SUPPLIED MATERIAL »
══════════

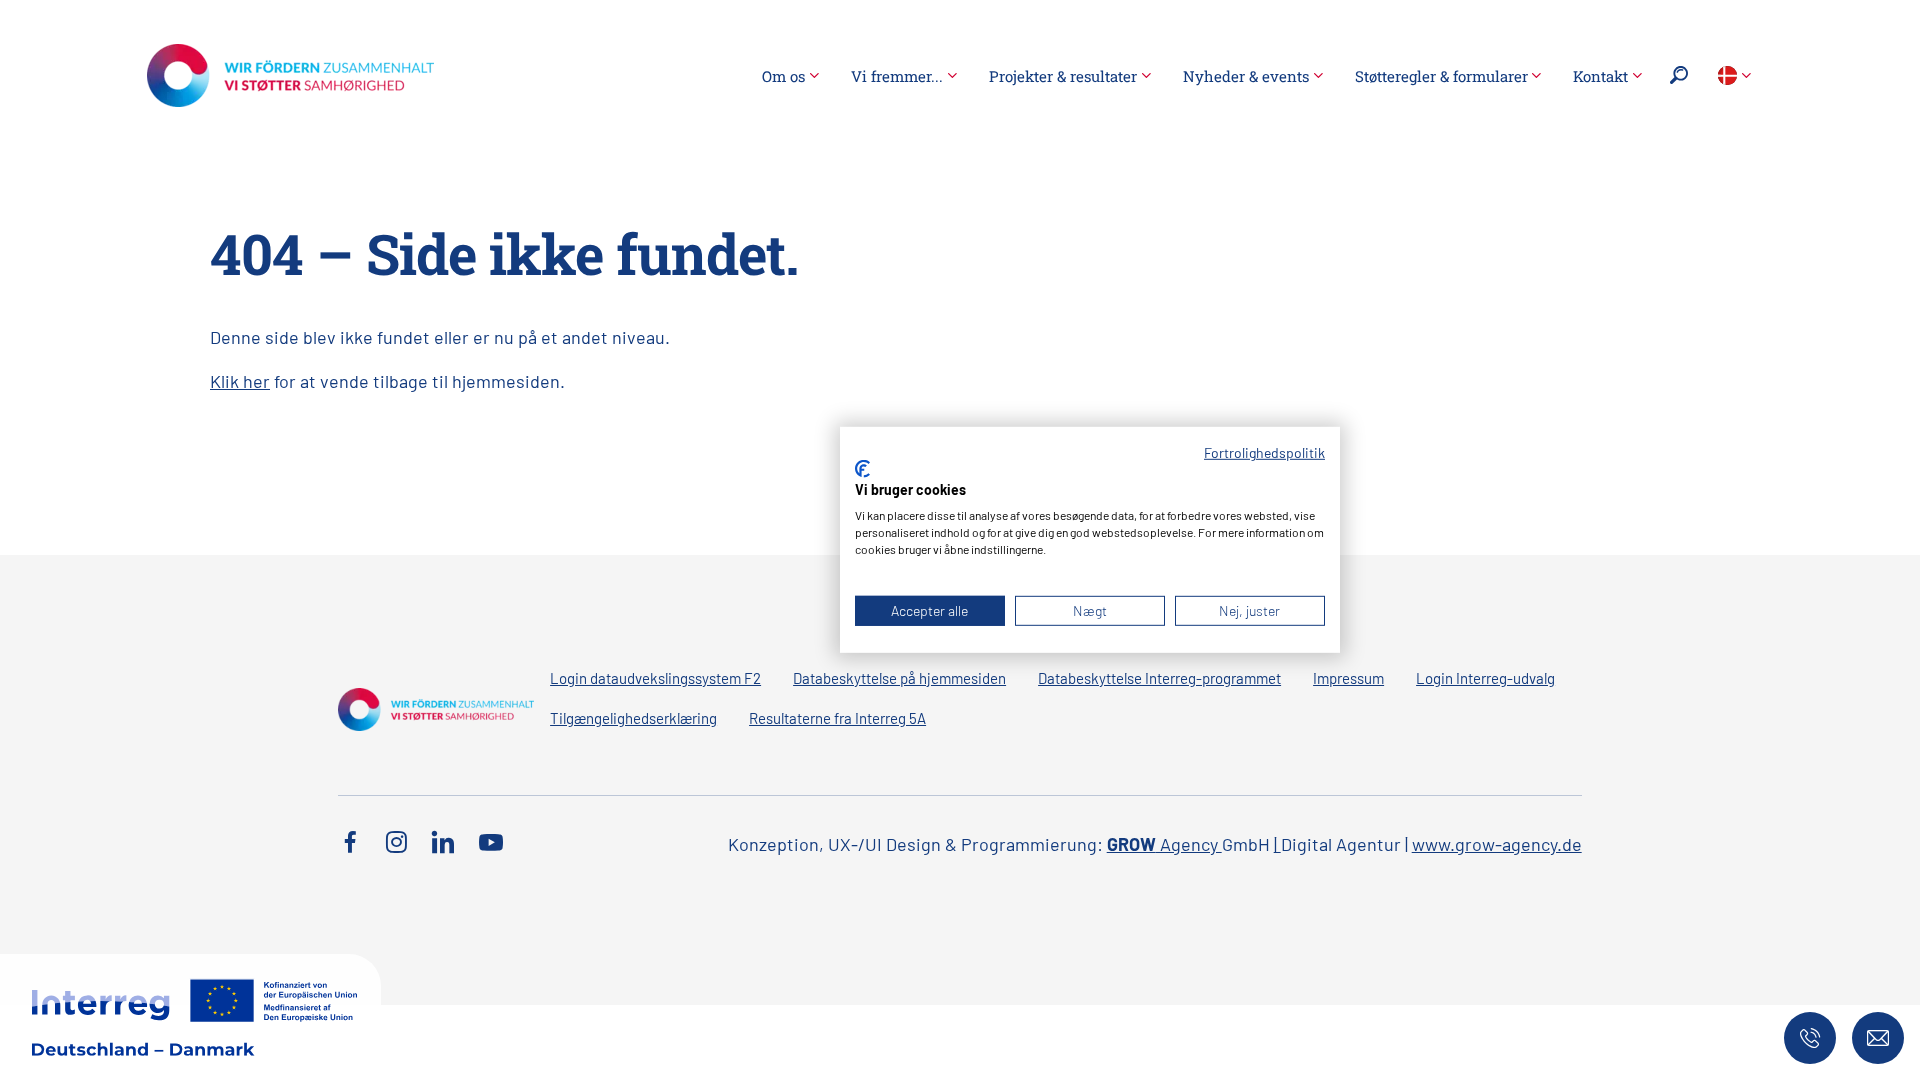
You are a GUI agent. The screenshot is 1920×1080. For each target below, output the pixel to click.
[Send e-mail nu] (1878, 1038)
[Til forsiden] (290, 73)
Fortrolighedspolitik (1264, 452)
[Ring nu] (1810, 1038)
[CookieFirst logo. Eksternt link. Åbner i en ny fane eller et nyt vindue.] (862, 469)
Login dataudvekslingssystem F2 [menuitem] (655, 678)
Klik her (240, 381)
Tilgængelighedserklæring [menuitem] (633, 718)
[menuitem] (790, 76)
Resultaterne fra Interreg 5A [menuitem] (837, 718)
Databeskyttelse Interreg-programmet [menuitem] (1159, 678)
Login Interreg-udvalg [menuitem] (1485, 678)
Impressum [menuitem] (1348, 678)
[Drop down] (1734, 75)
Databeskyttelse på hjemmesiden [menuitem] (899, 678)
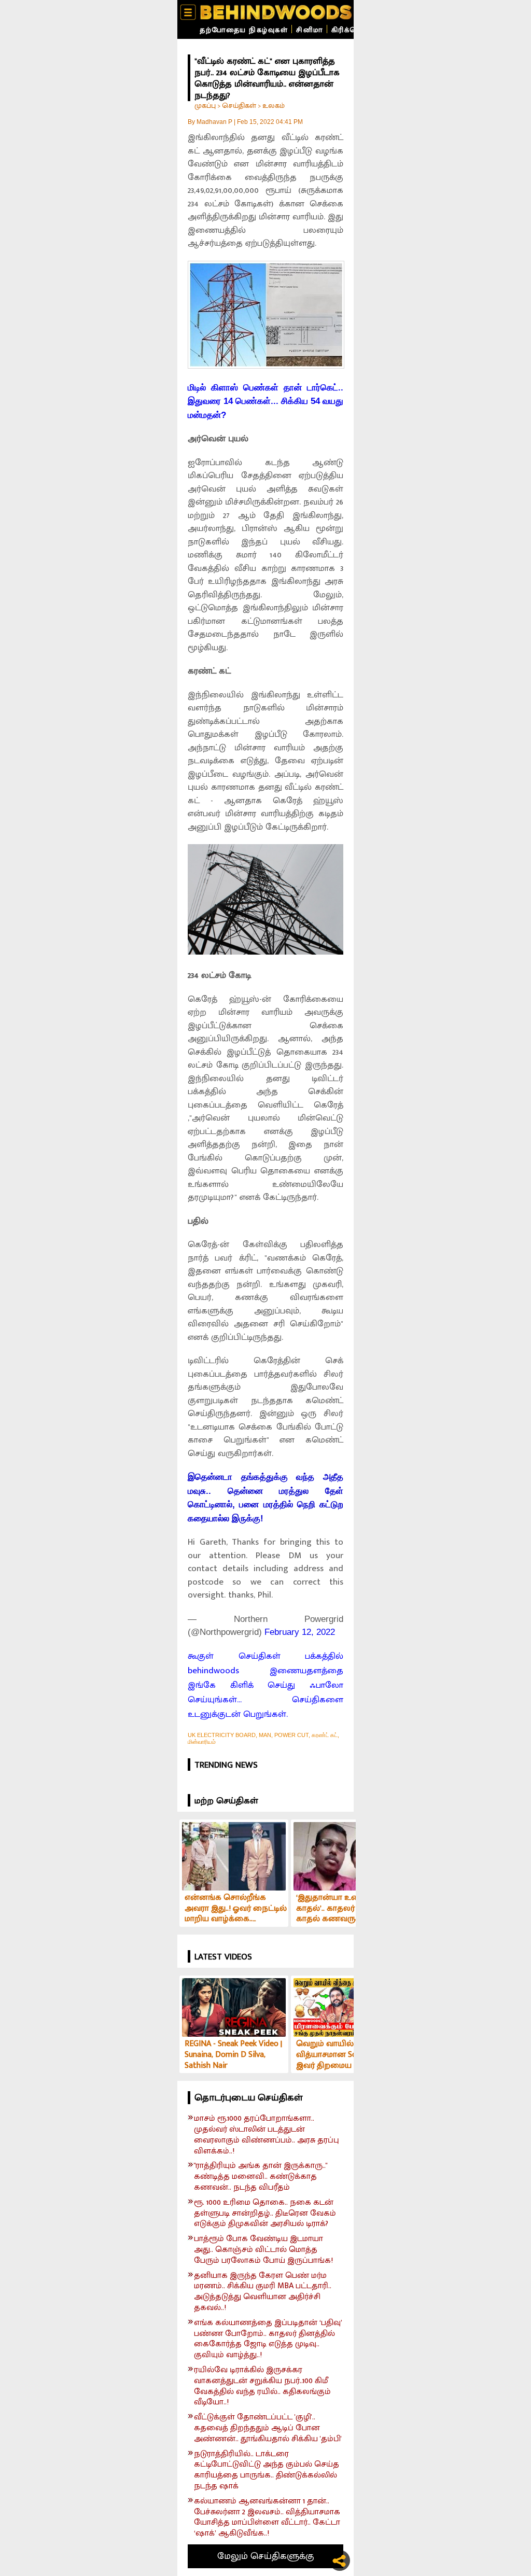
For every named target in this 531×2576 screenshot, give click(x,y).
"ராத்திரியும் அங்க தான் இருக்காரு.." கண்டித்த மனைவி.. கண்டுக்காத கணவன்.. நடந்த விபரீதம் (260, 2177)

══════════

ASSIGNMENT »
Leave the pictures aside. Set down exactly the lines from the one with "[Drop down] (1734, 75)" through the final line of the listing above.

OUTPUT OF THE EXERCISE »
[Drop down] (1734, 75)
Databeskyttelse på hjemmesiden [menuitem] (899, 678)
For every named target in this 531×2576 screenshot, give click(x,y).
"ராத்திரியும் அங்க தான் இருக்காரு.." கண்டித்த மனைவி.. கண்டுக்காத கணவன்.. நடந்த விபரீதம் (260, 2177)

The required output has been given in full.